インドで避けるべき食材とは?
インドは多様な宗教と文化が混在する国だけに、食に対する考え方にも深い背景があります。ヒンドゥー教徒の多くは、生命を尊重する思想から肉食全般を避けます。特に牛は神聖視されているため、牛肉はもちろん、牛由来のバター(ギー)さえも敬遠されることがあります。
そのため、厳格なヒンドゥー教徒の家庭では、牛、豚、鶏、魚介類、卵をまったく口にしないことが一般的です。代わりに、野菜や豆類、乳製品を中心にしたベジタリアン料理が日常の食卓を彩ります。チーズやヨーグルトを使ったカレーもよく見かけますね。

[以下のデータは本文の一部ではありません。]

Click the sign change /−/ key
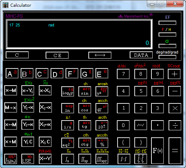This screenshot has height=168, width=186. click(x=140, y=125)
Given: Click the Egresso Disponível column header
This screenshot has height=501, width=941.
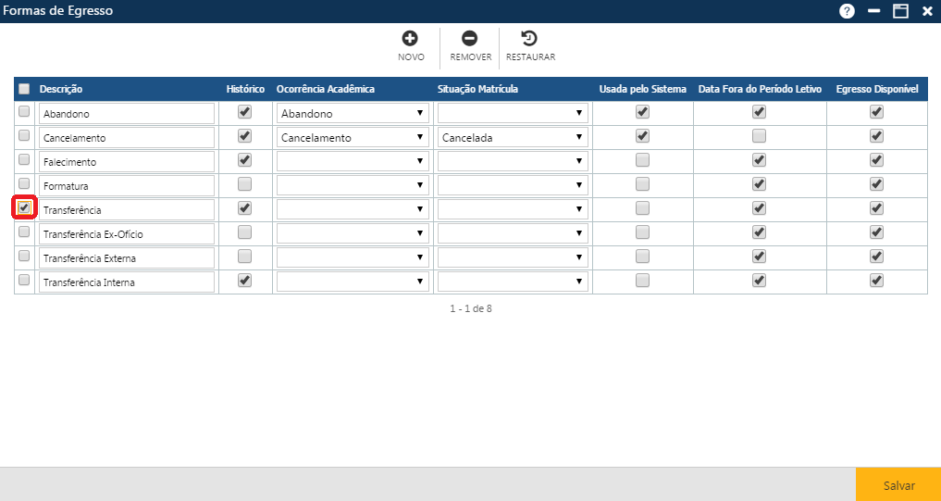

しかし、注意したいのはそれだけではありません。仏教の影響も強く、五葷(ごくん)と呼ばれるネギ科の具材も避けられることがあります。これにはニンニク、ニラ、ラッキョウ、玉ねぎ、アサツキが含まれます。これらの食材は、食べると心が乱れ修行の妨げになるとされ、精進潔斎を重んじる人々の間では敬遠されます。
実際に家庭や伝統的なレストランを訪れる際は、調理に玉ねぎやニンニクが使われていないか確認するのがマナー。特に南インドの一部地域では、こうした習慣が今もしっかり守られています。旅先で食事を楽しむためにも、現地の習慣に目を向けることが大切です。